Input for this task -
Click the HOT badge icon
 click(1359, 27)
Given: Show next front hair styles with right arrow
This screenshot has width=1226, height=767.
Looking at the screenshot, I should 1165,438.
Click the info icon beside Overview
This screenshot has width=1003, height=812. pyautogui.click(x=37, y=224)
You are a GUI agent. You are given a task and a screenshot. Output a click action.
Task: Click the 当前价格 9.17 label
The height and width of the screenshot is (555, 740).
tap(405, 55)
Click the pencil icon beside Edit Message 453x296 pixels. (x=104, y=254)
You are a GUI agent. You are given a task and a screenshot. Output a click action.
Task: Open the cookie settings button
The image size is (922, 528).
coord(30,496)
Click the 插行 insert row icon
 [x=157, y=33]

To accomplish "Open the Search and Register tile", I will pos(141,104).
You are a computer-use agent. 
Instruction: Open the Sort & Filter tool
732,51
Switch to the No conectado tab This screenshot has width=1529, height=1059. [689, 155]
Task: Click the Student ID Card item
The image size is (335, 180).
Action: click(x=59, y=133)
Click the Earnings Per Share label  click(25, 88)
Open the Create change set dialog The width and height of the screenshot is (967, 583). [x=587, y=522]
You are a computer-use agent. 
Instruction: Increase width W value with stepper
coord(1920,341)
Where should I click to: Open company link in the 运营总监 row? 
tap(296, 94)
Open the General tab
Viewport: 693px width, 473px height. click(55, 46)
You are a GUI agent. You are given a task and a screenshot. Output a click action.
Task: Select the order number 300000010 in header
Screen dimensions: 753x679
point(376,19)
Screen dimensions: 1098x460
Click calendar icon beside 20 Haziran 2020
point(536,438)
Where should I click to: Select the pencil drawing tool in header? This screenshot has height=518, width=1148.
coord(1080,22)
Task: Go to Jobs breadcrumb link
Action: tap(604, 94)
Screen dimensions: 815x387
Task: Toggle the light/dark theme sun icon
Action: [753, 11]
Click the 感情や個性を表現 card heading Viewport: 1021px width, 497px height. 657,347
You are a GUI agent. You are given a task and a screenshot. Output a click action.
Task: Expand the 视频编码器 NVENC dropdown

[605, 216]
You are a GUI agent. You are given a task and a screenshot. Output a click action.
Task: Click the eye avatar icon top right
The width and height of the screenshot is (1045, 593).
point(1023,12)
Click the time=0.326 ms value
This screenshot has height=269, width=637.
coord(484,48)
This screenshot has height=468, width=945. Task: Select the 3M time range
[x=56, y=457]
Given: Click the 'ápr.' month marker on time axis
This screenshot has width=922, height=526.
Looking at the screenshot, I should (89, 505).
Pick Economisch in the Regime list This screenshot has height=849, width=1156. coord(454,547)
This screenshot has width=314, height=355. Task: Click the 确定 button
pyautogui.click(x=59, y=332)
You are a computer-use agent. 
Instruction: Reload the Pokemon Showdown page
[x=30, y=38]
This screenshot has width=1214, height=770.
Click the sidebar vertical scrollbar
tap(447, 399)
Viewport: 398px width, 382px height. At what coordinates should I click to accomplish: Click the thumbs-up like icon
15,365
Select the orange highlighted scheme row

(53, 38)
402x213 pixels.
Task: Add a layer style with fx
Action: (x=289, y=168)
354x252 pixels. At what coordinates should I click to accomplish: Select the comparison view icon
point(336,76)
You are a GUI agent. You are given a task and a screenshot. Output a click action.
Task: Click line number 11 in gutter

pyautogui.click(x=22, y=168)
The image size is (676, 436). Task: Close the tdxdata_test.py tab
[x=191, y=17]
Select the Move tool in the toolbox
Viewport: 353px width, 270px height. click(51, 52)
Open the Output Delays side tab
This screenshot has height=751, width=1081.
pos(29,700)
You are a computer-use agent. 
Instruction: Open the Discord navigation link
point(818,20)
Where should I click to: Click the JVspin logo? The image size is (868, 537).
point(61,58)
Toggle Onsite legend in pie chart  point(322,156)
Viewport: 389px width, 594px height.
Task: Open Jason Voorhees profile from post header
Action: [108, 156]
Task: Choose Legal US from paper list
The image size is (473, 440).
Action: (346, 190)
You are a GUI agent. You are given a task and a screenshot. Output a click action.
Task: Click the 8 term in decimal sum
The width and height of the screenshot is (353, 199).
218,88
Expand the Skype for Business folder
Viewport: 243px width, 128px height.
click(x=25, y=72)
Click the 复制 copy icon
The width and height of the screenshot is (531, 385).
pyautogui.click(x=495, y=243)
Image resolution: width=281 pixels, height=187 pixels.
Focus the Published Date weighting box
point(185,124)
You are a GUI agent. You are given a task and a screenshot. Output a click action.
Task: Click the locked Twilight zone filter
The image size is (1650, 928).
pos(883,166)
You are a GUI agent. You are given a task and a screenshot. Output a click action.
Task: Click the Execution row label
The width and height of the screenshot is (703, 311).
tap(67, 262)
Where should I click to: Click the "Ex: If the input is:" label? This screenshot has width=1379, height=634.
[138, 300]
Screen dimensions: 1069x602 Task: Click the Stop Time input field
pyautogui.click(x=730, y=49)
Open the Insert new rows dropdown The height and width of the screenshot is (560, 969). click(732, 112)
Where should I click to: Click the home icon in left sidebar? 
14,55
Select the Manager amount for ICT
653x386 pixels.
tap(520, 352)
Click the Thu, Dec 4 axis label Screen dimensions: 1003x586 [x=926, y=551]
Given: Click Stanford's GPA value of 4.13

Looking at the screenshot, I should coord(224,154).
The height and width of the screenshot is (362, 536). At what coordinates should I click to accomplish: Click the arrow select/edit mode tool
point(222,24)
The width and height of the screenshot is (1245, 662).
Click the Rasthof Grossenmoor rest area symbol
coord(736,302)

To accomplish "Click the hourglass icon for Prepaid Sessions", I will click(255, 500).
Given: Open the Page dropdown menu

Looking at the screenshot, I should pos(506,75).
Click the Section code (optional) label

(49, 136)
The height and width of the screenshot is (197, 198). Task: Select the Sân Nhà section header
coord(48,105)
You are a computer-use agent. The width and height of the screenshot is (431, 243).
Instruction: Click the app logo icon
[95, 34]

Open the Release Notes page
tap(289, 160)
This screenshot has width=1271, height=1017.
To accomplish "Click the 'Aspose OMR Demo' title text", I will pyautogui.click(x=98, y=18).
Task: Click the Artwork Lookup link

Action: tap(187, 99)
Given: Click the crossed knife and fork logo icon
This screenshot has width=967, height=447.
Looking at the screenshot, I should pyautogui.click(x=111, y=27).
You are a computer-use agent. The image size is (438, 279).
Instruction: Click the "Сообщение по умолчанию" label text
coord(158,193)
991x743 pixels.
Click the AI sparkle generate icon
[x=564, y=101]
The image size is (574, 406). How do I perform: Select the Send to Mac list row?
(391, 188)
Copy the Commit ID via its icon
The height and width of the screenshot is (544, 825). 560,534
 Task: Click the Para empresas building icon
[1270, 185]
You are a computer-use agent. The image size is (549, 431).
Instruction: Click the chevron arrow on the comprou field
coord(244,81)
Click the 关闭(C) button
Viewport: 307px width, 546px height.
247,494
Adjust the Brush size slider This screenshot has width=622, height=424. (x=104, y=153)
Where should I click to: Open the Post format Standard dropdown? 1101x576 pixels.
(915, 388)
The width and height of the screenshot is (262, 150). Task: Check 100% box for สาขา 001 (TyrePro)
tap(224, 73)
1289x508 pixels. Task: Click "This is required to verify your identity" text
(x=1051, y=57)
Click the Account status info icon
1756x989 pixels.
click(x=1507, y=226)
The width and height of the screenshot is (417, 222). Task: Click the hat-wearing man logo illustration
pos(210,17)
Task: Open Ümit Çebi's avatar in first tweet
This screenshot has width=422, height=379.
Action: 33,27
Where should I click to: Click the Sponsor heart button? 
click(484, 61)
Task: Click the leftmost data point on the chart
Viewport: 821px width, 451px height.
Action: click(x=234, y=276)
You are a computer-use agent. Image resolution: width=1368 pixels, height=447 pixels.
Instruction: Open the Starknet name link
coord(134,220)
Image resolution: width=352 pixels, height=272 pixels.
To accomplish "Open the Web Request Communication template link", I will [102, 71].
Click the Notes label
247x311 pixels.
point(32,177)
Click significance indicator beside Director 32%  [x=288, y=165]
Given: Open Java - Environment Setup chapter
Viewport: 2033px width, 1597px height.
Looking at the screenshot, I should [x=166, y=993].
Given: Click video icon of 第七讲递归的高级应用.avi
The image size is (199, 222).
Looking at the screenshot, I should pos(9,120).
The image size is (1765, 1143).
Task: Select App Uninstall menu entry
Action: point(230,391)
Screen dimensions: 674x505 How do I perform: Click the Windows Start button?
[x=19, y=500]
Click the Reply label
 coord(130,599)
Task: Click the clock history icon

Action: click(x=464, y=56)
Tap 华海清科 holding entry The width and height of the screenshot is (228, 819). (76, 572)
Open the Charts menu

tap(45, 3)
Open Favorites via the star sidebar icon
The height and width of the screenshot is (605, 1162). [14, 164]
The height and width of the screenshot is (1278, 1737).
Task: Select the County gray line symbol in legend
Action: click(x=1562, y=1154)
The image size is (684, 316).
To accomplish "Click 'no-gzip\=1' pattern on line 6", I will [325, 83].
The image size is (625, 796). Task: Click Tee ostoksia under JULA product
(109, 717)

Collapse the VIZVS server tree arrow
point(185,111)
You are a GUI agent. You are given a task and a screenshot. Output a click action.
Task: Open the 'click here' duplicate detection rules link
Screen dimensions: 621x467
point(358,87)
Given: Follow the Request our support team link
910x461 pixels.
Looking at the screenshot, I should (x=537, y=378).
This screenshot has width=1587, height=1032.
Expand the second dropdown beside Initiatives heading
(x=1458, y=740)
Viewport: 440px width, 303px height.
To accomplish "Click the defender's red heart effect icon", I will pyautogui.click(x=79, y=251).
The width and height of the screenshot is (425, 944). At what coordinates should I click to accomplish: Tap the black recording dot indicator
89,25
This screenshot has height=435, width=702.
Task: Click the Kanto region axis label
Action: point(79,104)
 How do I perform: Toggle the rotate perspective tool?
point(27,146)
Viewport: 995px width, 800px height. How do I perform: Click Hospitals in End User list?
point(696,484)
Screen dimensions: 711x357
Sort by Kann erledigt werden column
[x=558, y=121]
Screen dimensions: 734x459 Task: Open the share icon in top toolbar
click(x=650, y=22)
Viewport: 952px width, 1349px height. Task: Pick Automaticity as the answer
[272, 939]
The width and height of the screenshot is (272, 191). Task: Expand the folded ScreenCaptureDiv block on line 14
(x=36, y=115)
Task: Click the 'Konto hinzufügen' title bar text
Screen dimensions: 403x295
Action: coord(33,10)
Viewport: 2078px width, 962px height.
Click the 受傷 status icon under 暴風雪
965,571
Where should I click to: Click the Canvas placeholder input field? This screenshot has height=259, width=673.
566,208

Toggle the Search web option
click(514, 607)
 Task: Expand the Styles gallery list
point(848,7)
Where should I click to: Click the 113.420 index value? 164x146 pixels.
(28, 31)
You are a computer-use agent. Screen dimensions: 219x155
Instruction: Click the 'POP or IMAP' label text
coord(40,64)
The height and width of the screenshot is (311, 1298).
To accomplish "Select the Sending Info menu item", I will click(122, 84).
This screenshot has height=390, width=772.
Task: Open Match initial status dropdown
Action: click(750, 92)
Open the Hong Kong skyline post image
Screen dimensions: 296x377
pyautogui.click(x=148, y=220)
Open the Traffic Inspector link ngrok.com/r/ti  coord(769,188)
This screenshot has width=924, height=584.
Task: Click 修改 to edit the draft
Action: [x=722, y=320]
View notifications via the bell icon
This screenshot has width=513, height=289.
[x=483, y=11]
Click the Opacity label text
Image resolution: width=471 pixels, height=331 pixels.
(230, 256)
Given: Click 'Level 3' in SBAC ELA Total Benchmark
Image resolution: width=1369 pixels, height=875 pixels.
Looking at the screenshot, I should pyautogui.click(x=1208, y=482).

Problem requirements - Express the entries starting at the line containing "Switch to the" and ending at the line containing "Click the Earnings" as a Markdown table with the columns "Row" and "Line". Give each line its own numbered row and leave out any blank lines.

Completed task -
| Row | Line |
|---|---|
| 1 | Switch to the No conectado tab This screenshot has width=1529, height=1059. [689, 155] |
| 2 | Task: Click the Student ID Card item |
| 3 | The image size is (335, 180). |
| 4 | Action: click(x=59, y=133) |
| 5 | Click the Earnings Per Share label  click(25, 88) |